This article is cited in 6 scientific papers (total in 6 papers)

Framed Morse functions on surfaces

E. A. Kudryavtseva, D. A. Permyakov

M. V. Lomonosov Moscow State University, Faculty of Mechanics and Mathematics

Abstract: Let $M$ be a smooth, compact, not necessarily orientable surface with (maybe empty) boundary, and let $F$ be the space of Morse functions on $M$ that are constant on each component of the boundary and have no critical points at the boundary. The notion of framing is defined for a Morse function $f\in F$. In the case of an orientable surface $M$ this is a closed 1-form $\alpha$ on $M$ with punctures at the critical points of local minimum and maximum of $f$ such that in a neighbourhood of each critical point the pair $(f,\alpha)$ has a canonical form in a suitable local coordinate chart and the 2-form $df\wedge\alpha$ does not vanish on $M$ punctured at the critical points and defines there a positive orientation. Each Morse function on $M$ is shown to have a framing, and the space $F$ endowed with the $C^\infty$-topology is homotopy equivalent to the space $\mathbb F$ of framed Morse functions.
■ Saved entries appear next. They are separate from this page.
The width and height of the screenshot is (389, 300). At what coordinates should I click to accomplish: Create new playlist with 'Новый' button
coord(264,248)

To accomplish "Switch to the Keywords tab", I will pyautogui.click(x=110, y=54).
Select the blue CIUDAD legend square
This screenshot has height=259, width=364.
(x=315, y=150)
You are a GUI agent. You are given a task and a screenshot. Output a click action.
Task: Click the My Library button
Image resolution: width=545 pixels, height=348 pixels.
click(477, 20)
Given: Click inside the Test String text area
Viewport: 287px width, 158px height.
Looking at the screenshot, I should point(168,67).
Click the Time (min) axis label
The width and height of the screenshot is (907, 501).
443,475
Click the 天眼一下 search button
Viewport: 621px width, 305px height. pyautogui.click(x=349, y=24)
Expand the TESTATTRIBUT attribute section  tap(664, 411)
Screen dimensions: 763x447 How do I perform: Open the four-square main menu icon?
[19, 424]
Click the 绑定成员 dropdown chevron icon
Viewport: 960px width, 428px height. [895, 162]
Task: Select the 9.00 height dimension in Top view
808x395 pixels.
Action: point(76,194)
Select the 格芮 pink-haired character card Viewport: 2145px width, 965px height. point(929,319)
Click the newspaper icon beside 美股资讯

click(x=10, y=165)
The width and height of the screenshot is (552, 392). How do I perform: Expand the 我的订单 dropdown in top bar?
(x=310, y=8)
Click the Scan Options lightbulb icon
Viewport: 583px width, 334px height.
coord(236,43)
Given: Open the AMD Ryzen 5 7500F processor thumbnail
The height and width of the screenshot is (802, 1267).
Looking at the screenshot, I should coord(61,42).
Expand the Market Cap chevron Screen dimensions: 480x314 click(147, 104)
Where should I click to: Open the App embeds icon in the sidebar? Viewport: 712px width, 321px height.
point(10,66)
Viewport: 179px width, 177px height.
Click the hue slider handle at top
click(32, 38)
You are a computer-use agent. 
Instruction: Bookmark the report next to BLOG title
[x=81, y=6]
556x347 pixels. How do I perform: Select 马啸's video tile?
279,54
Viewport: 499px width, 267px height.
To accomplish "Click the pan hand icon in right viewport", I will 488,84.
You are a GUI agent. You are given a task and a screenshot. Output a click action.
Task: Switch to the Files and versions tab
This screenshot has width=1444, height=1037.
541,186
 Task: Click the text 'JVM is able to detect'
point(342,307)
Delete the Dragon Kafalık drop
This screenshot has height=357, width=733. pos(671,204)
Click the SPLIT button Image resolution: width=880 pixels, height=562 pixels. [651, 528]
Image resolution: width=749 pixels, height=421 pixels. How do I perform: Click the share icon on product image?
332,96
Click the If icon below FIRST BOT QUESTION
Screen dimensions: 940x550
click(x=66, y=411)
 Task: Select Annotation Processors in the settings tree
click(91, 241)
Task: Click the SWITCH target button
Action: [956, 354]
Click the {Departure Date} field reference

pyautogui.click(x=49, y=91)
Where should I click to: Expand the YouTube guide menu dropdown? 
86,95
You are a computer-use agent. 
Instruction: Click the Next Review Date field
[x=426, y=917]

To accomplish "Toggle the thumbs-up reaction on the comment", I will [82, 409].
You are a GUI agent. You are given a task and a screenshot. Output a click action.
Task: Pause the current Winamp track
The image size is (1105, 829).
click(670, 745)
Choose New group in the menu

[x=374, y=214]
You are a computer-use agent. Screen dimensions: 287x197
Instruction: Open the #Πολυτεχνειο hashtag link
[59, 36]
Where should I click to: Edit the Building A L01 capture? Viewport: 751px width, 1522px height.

The results obtained make it possible to reduce the problem of describing the homotopy type of $F$ to the simpler problem of finding the homotopy type of $\mathbb F$. As a solution of the latter, an analogue of the parametric $h$-principle is stated for the space $\mathbb F$.
Bibliography: 41 titles.

Keywords: Morse functions, framed Morse functions, equivalence of functions, compact surface, $C^\infty$-topology.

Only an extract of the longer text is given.